- [SUPPLIED ENTRIES]:
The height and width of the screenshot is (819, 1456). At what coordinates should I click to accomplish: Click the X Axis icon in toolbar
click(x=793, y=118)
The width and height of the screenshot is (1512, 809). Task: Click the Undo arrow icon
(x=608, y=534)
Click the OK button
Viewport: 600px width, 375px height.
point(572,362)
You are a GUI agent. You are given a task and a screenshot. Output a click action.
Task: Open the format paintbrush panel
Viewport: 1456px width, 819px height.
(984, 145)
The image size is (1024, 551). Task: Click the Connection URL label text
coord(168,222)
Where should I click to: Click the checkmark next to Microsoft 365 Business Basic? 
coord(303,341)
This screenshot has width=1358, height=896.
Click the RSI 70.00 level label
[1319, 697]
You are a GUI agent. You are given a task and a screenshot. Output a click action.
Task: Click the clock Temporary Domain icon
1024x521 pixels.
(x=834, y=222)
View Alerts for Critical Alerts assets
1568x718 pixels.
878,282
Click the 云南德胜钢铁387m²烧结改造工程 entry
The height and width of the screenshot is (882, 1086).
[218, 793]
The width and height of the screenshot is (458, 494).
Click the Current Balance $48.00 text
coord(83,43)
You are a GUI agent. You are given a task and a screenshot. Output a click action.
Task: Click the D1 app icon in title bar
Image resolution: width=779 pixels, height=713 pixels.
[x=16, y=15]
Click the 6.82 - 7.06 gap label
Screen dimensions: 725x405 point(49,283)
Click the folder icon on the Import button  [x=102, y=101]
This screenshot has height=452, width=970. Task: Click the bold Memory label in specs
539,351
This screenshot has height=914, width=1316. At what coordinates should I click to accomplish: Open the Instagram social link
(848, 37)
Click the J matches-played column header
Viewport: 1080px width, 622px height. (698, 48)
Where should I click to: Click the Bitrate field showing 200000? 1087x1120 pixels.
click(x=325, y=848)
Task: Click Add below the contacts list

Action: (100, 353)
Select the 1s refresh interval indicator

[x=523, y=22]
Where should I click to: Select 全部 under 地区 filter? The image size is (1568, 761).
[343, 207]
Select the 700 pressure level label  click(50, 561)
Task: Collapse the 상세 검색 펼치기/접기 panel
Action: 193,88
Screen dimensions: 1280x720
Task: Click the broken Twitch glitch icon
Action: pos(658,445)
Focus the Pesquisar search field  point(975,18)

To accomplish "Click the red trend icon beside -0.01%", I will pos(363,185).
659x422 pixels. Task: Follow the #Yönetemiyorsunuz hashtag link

- [STATED TASK]: Copy every one of the lines above without changing anything.

- [RESULT OF THE EXERCISE]:
The height and width of the screenshot is (819, 1456). At what coordinates should I click to accomplish: Click the X Axis icon in toolbar
click(x=793, y=118)
The width and height of the screenshot is (1512, 809). Task: Click the Undo arrow icon
(x=608, y=534)
Click the OK button
Viewport: 600px width, 375px height.
point(572,362)
You are a GUI agent. You are given a task and a screenshot. Output a click action.
Task: Open the format paintbrush panel
Viewport: 1456px width, 819px height.
(984, 145)
The image size is (1024, 551). Task: Click the Connection URL label text
coord(168,222)
Where should I click to: Click the checkmark next to Microsoft 365 Business Basic? 
coord(303,341)
This screenshot has width=1358, height=896.
Click the RSI 70.00 level label
[1319, 697]
You are a GUI agent. You are given a task and a screenshot. Output a click action.
Task: Click the clock Temporary Domain icon
1024x521 pixels.
(x=834, y=222)
View Alerts for Critical Alerts assets
1568x718 pixels.
878,282
Click the 云南德胜钢铁387m²烧结改造工程 entry
The height and width of the screenshot is (882, 1086).
[218, 793]
The width and height of the screenshot is (458, 494).
Click the Current Balance $48.00 text
coord(83,43)
You are a GUI agent. You are given a task and a screenshot. Output a click action.
Task: Click the D1 app icon in title bar
Image resolution: width=779 pixels, height=713 pixels.
[x=16, y=15]
Click the 6.82 - 7.06 gap label
Screen dimensions: 725x405 point(49,283)
Click the folder icon on the Import button  [x=102, y=101]
This screenshot has height=452, width=970. Task: Click the bold Memory label in specs
539,351
This screenshot has height=914, width=1316. At what coordinates should I click to accomplish: Open the Instagram social link
(848, 37)
Click the J matches-played column header
Viewport: 1080px width, 622px height. (698, 48)
Where should I click to: Click the Bitrate field showing 200000? 1087x1120 pixels.
click(x=325, y=848)
Task: Click Add below the contacts list

Action: (100, 353)
Select the 1s refresh interval indicator

[x=523, y=22]
Where should I click to: Select 全部 under 地区 filter? The image size is (1568, 761).
[343, 207]
Select the 700 pressure level label  click(50, 561)
Task: Collapse the 상세 검색 펼치기/접기 panel
Action: 193,88
Screen dimensions: 1280x720
Task: Click the broken Twitch glitch icon
Action: pos(658,445)
Focus the Pesquisar search field  point(975,18)

To accomplish "Click the red trend icon beside -0.01%", I will pos(363,185).
659x422 pixels. Task: Follow the #Yönetemiyorsunuz hashtag link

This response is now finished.